[Your task] Please could you give again the lines from the one holding "You are a computer-use agent. 1180x850" through the final line of the data below, exactly, with no other lines?

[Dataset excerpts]

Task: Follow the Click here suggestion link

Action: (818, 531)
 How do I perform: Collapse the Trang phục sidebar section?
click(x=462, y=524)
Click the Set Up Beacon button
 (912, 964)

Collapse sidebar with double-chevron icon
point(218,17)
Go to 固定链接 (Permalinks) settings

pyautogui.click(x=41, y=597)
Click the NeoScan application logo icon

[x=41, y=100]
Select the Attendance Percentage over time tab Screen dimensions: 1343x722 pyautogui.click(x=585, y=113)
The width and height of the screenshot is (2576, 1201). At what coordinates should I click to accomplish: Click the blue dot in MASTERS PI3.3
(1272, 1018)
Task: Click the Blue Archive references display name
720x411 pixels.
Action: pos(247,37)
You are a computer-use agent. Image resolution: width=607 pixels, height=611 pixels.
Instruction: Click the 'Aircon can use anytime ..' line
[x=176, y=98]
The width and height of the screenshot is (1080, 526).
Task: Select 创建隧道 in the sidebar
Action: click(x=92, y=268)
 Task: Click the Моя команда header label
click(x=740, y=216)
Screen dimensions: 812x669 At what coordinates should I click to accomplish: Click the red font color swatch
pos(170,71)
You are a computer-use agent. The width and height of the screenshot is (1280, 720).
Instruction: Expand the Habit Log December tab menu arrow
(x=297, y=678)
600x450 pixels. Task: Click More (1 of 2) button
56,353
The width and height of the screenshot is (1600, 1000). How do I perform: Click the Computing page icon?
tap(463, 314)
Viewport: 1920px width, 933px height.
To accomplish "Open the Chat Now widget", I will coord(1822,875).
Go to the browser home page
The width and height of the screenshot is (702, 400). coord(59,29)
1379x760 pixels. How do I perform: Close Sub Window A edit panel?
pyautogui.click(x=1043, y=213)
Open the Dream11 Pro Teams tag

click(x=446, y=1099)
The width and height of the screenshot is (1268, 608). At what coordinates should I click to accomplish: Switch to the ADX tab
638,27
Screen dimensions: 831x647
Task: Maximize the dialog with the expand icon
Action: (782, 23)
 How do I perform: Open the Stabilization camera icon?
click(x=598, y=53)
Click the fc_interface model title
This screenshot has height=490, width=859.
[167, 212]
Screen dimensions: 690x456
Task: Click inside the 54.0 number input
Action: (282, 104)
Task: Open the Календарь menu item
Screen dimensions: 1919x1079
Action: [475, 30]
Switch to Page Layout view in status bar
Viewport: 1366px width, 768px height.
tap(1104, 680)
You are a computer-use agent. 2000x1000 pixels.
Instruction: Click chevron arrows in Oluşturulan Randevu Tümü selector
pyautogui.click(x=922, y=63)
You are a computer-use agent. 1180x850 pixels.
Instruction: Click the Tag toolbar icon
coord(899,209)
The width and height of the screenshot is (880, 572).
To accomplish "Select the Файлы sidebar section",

[Result for this exercise]
You are a computer-use agent. 1180x850 pixels.
Instruction: Click the Tag toolbar icon
coord(899,209)
The width and height of the screenshot is (880, 572).
To accomplish "Select the Файлы sidebar section",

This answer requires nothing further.